On Sat, Nov 19, 2011 at 1:25 AM, Marco Stornelli
<marco.stornelli@xxxxxxxxx> wrote:
Il 18/11/2011 20:31, Kees Cook ha scritto:
The ramoops driver is intended to be used with platforms that define
persistent memory regions. If memory regions were configurable with
module parameters, it would be possible to read some RAM regions via
the pstore interface without access to /dev/mem (which would result
in a loss of kernel memory privacy when a system is built with
STRICT_DEVMEM), so remove this ability completely.
I don't like it very much. The loss of module parameters give us less
flexibility. The main goal of this driver is debug, so I think it should be
fast to use. I mean it's not more possible reserve a memory region and load
the module "on-the-fly", it needs a platform device, it's ok but I think
it's a little bit more complicated, (without talking about platforms without
a device tree source).
I don't understand the problem of strict devmem. We shouldn't use kernel
memory region but only reserved ones and the driver doesn't use the
request_mem_region_exclusive, am I wrong?

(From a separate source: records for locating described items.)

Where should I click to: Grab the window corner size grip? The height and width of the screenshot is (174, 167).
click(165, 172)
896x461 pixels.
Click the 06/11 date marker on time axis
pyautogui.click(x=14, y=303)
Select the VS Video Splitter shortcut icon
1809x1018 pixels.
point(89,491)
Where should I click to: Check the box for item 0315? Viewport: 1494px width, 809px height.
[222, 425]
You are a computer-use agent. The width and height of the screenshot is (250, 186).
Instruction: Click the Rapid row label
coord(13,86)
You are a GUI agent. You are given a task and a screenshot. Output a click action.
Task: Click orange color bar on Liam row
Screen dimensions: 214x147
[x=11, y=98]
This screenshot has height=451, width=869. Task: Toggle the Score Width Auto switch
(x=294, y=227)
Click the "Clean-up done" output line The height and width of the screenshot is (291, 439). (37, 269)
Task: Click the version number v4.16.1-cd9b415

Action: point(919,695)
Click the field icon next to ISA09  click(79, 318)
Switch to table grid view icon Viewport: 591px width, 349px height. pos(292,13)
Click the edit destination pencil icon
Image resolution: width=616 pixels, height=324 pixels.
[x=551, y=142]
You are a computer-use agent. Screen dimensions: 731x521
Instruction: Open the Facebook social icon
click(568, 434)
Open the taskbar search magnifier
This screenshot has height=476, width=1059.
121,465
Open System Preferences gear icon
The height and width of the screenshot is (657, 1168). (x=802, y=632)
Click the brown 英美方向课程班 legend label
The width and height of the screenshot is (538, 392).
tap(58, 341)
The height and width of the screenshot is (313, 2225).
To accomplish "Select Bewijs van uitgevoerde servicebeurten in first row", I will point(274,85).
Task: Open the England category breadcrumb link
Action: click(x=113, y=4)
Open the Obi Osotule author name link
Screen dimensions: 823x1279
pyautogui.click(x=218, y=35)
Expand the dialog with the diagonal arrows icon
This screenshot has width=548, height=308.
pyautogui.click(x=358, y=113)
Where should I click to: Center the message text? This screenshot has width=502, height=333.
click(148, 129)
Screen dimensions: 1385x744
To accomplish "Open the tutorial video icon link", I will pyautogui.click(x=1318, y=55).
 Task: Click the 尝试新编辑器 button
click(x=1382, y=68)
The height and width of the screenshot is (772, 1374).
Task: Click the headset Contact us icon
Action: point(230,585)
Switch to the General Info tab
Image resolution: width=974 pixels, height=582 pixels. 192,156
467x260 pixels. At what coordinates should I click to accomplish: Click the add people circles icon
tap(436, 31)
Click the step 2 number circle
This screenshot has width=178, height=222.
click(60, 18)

Hmmm, maybe I'm reading it backwards, but I think we want it to use
..._exclusive().
int devmem_is_allowed(unsigned long pagenr)
{
if (pagenr<= 256)
return 1;
if (iomem_is_exclusive(pagenr<< PAGE_SHIFT))
return 0;
if (!page_is_ram(pagenr))
return 1;
return 0;
}
If the region is exclusive, access is not allowed (return 0). ramoops
currently uses request_mem_region() instead of
request_mem_region_exclusive(). If we made that switch, I think I'd be
happy. Would this create some problem I'm not seeing?